Stored data:
<<<<

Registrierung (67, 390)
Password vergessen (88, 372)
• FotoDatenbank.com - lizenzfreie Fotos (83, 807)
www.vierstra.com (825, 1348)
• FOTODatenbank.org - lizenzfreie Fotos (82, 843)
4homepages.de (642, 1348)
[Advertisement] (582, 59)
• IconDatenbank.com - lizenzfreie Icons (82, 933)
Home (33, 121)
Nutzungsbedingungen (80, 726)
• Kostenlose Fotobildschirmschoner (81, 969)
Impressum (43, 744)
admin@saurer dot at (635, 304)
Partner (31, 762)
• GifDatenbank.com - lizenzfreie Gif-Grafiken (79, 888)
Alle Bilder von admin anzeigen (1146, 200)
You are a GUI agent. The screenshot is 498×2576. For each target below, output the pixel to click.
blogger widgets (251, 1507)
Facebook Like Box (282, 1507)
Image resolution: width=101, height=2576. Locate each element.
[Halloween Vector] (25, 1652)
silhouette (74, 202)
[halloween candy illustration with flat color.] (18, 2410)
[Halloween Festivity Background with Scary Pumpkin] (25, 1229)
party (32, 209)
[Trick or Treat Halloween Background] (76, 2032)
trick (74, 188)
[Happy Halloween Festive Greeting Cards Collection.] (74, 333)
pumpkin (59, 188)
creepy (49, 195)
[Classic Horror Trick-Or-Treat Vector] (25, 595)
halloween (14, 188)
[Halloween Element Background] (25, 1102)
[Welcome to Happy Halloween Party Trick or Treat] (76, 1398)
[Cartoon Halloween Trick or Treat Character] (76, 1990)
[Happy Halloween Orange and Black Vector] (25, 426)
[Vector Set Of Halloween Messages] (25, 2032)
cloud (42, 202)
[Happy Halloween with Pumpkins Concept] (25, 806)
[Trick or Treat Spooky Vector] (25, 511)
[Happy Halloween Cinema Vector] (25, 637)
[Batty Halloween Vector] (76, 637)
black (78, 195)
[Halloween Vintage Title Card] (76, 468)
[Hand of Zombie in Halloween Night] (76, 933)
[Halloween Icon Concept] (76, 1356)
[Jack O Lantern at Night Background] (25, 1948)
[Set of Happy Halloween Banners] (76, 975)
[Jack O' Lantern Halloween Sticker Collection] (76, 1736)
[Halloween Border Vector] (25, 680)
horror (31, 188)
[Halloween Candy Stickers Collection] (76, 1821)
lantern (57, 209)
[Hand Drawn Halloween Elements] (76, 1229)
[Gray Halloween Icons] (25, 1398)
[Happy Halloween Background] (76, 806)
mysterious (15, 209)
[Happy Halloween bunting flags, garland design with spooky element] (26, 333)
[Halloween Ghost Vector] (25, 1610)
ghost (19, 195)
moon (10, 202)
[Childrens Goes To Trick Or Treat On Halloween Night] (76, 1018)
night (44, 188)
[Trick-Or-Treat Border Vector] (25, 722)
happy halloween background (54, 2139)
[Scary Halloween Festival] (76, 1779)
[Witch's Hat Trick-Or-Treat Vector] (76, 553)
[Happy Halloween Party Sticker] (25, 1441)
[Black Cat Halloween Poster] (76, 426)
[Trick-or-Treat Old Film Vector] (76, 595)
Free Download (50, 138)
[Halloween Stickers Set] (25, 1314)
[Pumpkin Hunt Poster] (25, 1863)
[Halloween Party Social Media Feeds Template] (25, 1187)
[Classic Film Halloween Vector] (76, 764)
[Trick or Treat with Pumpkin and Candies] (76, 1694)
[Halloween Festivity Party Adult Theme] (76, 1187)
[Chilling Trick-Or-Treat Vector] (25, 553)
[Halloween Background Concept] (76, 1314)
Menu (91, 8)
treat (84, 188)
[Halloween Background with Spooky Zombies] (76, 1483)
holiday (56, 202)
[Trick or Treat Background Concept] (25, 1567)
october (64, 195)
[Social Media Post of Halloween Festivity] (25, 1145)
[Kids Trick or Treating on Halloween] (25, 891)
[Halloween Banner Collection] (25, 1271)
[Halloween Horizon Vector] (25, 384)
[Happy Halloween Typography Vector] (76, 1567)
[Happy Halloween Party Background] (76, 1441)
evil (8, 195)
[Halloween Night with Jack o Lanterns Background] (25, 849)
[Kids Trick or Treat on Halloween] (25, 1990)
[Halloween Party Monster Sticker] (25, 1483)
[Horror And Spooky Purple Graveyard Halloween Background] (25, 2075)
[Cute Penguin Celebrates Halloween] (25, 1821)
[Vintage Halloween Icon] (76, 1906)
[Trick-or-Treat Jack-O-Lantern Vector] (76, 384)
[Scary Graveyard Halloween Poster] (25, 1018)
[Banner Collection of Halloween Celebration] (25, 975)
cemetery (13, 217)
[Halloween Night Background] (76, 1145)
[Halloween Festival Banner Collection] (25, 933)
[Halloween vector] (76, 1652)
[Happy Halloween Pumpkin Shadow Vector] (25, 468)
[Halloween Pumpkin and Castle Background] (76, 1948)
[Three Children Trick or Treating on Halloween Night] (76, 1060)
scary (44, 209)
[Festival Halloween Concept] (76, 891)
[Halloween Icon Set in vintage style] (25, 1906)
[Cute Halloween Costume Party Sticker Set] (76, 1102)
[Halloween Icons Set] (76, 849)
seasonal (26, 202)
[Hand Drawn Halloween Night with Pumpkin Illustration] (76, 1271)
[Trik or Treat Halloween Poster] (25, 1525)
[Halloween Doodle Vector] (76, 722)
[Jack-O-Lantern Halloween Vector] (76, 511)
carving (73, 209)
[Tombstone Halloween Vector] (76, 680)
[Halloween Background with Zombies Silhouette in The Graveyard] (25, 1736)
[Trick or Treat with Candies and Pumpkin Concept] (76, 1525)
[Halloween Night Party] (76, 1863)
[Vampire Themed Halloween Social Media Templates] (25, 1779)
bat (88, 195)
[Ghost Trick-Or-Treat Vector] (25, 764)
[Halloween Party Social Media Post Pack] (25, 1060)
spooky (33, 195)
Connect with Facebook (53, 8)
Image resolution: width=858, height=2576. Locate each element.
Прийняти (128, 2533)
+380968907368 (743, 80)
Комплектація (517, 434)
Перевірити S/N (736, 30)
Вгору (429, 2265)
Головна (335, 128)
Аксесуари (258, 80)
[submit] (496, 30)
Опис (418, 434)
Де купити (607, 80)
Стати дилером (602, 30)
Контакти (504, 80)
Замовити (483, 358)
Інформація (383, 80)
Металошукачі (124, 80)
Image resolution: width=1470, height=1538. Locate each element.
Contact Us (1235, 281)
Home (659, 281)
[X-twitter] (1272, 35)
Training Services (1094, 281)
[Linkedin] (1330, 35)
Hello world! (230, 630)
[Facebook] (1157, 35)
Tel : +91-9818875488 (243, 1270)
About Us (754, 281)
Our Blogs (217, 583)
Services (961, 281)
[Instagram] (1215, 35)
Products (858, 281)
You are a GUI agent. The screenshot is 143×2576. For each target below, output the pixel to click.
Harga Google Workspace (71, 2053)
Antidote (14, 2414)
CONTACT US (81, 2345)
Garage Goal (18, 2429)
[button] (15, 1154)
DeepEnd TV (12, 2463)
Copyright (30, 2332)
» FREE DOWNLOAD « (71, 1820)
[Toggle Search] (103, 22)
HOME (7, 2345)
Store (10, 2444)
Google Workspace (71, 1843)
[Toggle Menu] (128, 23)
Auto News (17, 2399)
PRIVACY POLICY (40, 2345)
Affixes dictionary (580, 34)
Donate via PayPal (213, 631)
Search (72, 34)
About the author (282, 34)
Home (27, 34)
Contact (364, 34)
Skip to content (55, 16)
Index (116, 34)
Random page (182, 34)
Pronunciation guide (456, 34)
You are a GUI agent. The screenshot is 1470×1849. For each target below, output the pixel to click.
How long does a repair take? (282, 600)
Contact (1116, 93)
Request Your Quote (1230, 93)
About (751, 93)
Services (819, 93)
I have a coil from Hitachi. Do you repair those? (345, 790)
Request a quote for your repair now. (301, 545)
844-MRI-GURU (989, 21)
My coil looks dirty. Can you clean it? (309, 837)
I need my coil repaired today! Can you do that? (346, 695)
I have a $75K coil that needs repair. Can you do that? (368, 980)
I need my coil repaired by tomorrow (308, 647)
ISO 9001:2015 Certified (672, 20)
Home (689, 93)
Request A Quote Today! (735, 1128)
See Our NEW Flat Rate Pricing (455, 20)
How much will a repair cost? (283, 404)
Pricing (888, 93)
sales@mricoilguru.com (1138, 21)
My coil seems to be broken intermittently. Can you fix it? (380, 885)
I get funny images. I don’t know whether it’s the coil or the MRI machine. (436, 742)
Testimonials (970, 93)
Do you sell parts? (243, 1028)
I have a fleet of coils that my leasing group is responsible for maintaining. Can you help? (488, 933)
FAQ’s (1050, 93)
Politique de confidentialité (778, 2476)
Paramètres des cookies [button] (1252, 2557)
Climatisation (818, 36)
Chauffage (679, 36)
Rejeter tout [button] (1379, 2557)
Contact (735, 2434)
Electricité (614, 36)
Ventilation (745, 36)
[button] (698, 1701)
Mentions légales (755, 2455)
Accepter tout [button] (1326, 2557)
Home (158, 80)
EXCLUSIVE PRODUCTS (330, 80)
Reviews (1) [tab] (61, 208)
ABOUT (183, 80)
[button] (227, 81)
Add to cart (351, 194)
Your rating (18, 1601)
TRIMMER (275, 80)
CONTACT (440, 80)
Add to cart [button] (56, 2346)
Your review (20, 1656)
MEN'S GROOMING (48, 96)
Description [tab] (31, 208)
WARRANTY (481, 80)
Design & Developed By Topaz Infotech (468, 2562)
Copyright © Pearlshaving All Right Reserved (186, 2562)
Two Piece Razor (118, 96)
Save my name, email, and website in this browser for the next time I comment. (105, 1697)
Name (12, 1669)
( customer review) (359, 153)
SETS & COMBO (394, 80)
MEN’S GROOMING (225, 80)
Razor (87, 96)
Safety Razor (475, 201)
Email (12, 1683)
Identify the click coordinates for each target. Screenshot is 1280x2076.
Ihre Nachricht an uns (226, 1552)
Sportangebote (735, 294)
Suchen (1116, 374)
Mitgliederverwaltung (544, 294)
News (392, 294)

>>>>

* **EXERCISE DESCRIPTION**: A verbatim transcription is needed of the lines above, starting at the line with "Password vergessen (88, 372)" and ending at the line with "Alle Bilder von admin anzeigen (1146, 200)", both included, and of nothing else.

* **RESPONSE**:
Password vergessen (88, 372)
• FotoDatenbank.com - lizenzfreie Fotos (83, 807)
www.vierstra.com (825, 1348)
• FOTODatenbank.org - lizenzfreie Fotos (82, 843)
4homepages.de (642, 1348)
[Advertisement] (582, 59)
• IconDatenbank.com - lizenzfreie Icons (82, 933)
Home (33, 121)
Nutzungsbedingungen (80, 726)
• Kostenlose Fotobildschirmschoner (81, 969)
Impressum (43, 744)
admin@saurer dot at (635, 304)
Partner (31, 762)
• GifDatenbank.com - lizenzfreie Gif-Grafiken (79, 888)
Alle Bilder von admin anzeigen (1146, 200)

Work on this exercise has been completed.